Cleveland-Patients undergoing laparoscopic radical prostatectomy can expect continuing improvement in urinary and sexual functions for up to 2 years after the procedure, according to a single-institution study from the Johns Hopkins Medical Institutions in Baltimore, presented here at the 2006 World Congress of Endourology.
While these findings are readily assumed by most urologists, few prospective studies following laparoscopic prostatectomy have been performed that give weight to those assumptions, said the study's lead author, Andrew A. Wagner, MD. Dr. Wagner, formerly at Johns Hopkins, is now director of minimally invasive urology surgery at Beth Israel Deaconess Medical Center in Boston.

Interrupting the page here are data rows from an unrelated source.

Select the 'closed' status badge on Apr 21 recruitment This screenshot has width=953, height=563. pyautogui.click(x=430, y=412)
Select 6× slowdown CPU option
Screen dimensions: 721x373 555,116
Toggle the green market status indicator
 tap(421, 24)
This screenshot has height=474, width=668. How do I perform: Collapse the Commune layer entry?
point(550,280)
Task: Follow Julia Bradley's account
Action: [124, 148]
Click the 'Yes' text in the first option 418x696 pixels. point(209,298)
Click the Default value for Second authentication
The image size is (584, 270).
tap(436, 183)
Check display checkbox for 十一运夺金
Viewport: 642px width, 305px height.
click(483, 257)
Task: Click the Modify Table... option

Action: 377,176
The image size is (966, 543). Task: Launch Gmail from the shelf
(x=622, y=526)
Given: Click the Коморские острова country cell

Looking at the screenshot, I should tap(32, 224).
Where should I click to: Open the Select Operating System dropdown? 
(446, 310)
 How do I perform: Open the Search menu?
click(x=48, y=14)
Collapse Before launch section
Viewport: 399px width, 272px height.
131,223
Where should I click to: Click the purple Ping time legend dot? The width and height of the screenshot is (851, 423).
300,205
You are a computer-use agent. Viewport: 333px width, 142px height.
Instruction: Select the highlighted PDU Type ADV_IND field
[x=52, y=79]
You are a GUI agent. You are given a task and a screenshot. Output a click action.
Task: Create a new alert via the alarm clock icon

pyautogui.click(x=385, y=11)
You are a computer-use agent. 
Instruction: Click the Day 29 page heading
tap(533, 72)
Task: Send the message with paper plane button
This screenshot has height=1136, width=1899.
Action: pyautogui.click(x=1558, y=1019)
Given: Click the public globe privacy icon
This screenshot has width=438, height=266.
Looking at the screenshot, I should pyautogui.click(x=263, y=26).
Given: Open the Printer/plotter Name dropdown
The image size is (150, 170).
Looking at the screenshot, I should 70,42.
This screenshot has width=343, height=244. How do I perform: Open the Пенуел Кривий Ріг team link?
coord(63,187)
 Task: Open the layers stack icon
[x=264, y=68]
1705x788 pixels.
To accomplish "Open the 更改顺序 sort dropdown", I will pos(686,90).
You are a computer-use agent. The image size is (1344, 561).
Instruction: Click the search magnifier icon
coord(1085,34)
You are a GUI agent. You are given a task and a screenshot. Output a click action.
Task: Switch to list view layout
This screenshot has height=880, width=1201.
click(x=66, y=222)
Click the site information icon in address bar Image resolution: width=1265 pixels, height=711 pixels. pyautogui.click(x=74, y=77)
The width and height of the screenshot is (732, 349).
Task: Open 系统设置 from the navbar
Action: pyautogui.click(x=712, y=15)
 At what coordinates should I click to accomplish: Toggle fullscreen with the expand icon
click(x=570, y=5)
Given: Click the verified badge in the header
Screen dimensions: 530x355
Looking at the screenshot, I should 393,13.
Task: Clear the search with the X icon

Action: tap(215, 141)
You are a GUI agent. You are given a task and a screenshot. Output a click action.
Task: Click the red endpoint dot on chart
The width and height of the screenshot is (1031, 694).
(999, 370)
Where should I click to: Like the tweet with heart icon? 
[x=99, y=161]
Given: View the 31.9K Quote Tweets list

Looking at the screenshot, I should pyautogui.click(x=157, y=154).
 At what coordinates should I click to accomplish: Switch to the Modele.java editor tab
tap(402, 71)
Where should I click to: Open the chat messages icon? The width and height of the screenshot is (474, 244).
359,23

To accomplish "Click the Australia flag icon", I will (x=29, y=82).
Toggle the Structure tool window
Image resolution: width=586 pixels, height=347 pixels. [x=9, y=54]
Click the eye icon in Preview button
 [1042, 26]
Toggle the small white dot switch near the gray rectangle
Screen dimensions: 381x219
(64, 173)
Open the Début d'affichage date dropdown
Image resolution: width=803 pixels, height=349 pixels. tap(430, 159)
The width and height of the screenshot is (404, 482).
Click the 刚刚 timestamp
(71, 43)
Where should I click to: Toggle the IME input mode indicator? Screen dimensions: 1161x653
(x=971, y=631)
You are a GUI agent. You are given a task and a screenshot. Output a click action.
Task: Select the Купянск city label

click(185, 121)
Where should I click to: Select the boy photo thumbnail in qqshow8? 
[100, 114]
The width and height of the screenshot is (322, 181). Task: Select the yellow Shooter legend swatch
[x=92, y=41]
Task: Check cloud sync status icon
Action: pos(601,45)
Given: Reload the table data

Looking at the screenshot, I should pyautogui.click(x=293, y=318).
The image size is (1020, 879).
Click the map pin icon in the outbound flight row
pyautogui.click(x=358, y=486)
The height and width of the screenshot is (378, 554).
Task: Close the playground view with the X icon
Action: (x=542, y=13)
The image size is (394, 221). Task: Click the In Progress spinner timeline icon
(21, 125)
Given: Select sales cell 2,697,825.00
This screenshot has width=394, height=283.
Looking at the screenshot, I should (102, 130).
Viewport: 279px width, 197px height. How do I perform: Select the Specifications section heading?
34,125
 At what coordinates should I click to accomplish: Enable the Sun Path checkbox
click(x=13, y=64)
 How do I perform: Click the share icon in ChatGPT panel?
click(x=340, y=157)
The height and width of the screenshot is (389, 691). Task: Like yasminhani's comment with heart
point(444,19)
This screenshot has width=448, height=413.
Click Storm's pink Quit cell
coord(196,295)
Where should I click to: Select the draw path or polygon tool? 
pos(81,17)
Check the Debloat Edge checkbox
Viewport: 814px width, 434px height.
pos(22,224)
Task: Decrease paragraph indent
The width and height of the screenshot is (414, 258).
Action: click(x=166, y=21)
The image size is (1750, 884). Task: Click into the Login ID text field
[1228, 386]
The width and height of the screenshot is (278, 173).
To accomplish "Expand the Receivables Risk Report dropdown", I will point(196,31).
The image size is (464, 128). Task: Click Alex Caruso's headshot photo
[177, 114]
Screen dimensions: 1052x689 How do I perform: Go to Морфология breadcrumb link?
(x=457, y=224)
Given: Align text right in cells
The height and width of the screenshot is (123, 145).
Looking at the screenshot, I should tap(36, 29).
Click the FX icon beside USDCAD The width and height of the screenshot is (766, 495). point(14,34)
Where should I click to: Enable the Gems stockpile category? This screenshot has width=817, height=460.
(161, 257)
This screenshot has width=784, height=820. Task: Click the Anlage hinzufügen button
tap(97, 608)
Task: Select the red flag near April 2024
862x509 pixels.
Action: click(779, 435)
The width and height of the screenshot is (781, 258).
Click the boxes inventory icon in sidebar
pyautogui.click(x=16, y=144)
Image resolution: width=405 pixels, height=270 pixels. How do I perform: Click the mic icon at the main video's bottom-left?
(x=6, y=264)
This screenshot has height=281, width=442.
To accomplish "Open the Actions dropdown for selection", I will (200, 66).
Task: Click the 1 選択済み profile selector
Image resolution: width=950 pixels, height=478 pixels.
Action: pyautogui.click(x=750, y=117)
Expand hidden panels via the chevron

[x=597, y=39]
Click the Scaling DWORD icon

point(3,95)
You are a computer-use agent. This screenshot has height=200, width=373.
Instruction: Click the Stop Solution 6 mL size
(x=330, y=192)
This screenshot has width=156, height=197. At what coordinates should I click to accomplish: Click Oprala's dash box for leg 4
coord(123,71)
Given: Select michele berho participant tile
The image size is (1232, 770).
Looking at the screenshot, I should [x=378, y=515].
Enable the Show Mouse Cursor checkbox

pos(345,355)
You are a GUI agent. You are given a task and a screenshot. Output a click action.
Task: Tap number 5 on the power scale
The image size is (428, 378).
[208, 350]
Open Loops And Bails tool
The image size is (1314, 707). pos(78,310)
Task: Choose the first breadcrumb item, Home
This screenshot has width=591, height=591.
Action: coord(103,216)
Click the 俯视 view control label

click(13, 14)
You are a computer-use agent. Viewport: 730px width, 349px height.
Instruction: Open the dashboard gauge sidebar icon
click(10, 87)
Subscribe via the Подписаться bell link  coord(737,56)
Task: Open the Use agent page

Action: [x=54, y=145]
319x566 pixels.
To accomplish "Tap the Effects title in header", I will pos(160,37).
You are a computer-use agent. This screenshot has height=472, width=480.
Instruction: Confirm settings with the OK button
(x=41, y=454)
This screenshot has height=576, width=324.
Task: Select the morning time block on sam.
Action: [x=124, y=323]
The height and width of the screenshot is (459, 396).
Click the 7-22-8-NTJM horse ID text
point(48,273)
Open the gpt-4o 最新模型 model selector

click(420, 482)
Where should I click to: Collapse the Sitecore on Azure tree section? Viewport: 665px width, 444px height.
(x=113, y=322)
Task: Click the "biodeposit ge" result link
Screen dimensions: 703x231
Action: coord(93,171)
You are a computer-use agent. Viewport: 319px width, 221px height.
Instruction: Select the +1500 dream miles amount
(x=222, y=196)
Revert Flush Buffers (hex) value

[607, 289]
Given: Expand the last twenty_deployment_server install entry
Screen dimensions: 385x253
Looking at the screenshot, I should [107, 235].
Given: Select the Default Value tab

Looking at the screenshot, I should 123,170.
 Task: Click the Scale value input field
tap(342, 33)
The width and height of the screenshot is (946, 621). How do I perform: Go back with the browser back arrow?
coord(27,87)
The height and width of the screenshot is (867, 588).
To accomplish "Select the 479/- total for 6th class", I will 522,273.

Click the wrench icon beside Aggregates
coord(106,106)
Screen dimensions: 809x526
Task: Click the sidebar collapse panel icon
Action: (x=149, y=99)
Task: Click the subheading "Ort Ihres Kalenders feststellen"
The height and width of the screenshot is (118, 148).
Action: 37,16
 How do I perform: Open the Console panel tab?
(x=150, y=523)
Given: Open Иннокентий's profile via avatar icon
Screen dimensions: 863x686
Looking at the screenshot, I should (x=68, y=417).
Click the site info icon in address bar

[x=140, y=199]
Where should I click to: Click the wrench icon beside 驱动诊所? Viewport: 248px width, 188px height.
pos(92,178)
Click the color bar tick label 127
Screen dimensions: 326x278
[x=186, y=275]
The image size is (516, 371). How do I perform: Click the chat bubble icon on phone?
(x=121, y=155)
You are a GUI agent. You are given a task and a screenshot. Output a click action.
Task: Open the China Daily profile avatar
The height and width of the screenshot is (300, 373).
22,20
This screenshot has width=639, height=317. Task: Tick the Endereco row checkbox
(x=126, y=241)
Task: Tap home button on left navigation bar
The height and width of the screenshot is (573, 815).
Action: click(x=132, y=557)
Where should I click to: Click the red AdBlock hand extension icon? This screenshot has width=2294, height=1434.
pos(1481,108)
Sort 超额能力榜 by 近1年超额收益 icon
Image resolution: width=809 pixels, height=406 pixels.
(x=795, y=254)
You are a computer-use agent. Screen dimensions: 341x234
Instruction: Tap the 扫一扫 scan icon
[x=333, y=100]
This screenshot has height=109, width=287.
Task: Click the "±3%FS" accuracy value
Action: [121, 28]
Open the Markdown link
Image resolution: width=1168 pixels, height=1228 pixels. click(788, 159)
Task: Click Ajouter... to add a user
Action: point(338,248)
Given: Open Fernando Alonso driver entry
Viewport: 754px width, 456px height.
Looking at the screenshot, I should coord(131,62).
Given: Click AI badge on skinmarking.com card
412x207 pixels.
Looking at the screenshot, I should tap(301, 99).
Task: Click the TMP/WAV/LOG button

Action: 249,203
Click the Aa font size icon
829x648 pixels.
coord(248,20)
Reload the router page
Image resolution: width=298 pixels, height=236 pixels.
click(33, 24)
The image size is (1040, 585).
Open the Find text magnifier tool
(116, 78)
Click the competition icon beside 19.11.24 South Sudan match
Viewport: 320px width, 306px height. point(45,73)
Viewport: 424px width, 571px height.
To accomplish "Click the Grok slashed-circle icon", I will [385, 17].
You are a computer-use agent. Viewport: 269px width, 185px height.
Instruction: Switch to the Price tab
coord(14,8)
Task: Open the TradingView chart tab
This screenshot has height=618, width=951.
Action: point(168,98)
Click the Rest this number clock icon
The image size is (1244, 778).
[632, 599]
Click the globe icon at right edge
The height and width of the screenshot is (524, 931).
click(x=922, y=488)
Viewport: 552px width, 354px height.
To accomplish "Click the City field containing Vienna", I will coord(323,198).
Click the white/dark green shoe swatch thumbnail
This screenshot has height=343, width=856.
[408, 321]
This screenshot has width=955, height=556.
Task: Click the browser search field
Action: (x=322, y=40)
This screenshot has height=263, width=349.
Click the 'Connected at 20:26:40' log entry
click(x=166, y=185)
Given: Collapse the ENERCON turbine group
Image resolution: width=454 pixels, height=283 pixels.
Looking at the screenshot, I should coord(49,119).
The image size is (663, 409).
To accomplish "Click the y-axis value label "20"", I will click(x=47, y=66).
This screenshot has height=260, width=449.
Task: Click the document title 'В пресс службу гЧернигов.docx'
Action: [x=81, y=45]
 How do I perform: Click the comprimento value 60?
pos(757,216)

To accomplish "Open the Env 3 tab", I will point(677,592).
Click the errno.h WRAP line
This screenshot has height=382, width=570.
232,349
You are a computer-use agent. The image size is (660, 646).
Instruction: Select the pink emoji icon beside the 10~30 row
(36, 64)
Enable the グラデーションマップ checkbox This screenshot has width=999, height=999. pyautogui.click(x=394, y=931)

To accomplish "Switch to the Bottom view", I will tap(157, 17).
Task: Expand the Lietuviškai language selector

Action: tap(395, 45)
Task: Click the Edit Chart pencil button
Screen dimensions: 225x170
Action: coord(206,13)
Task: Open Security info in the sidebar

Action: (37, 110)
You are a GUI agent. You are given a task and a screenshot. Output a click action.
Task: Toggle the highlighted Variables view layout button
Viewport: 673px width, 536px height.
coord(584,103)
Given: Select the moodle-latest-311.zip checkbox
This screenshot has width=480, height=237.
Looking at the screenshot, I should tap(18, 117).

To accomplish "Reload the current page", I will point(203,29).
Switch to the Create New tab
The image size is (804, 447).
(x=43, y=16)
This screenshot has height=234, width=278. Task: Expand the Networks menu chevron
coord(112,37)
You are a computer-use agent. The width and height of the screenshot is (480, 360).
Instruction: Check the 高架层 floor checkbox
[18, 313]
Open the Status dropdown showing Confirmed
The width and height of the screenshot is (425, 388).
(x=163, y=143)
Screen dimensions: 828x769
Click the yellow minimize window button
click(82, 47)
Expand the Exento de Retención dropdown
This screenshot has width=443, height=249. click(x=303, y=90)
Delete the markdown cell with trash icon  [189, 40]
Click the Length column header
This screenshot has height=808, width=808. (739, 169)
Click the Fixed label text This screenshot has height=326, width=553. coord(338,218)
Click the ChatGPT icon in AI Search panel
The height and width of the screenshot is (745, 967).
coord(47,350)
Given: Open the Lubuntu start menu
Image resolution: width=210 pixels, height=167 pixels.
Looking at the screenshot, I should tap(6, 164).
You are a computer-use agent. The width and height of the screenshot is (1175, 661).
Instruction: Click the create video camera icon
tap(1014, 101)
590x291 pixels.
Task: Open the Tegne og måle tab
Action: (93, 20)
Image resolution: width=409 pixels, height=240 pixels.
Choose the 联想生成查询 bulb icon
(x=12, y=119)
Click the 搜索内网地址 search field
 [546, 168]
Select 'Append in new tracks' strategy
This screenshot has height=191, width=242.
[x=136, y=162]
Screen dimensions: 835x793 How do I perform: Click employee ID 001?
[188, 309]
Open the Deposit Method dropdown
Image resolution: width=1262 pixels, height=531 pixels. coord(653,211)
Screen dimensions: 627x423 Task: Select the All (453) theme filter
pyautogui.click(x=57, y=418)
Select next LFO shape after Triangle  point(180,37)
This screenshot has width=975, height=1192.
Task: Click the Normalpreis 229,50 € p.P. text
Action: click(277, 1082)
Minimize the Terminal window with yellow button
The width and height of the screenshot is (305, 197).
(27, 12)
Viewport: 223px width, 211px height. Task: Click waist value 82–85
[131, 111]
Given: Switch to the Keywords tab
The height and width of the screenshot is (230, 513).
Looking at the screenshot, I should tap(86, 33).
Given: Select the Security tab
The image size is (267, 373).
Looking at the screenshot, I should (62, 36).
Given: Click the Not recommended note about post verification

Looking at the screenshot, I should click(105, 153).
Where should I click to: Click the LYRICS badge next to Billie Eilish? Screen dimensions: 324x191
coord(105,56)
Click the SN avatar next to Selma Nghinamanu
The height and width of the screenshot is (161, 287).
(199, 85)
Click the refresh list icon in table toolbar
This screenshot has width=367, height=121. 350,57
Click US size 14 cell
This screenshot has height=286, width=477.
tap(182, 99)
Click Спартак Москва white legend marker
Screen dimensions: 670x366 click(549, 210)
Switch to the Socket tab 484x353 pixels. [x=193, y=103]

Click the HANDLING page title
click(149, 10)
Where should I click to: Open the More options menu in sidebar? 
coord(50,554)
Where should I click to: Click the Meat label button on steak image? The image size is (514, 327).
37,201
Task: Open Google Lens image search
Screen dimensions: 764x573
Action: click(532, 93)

"I think these data have to be kept in perspective. This is a single-institution study with the procedures performed by two experienced surgeons. The data from their institution may not apply in other settings. The surgeons who conducted the study can now provide their patients with honest and accurate assessments of the likelihood and timing of return of urinary and sexual function," Dr. Wagner told Urology Times. "If a similar laparoscopic technique is used, it is reasonable to assume patient outcomes would be similar in other tertiary care centers.
Steady improvement seen
To arrive at their conclusion, the Johns Hopkins team assessed sexual function and continence at baseline and at 6, 12, and 24 months in 443 patients undergoing laparoscopic radical prostatectomy performed by two urologists between March 2001 and March 2005.
Continence, as measured by pad use, steadily improved, with 82%, 87%, and 94% reporting using zero or one pad per day as the study progressed (6, 12, and 24 months, respectively). The mean urinary incontinence subscale (UIS), a global urinary function score based on the answers to several questions from the EPIC, was 76%, 77%, and 89% at 6, 12, and 24 months, respectively.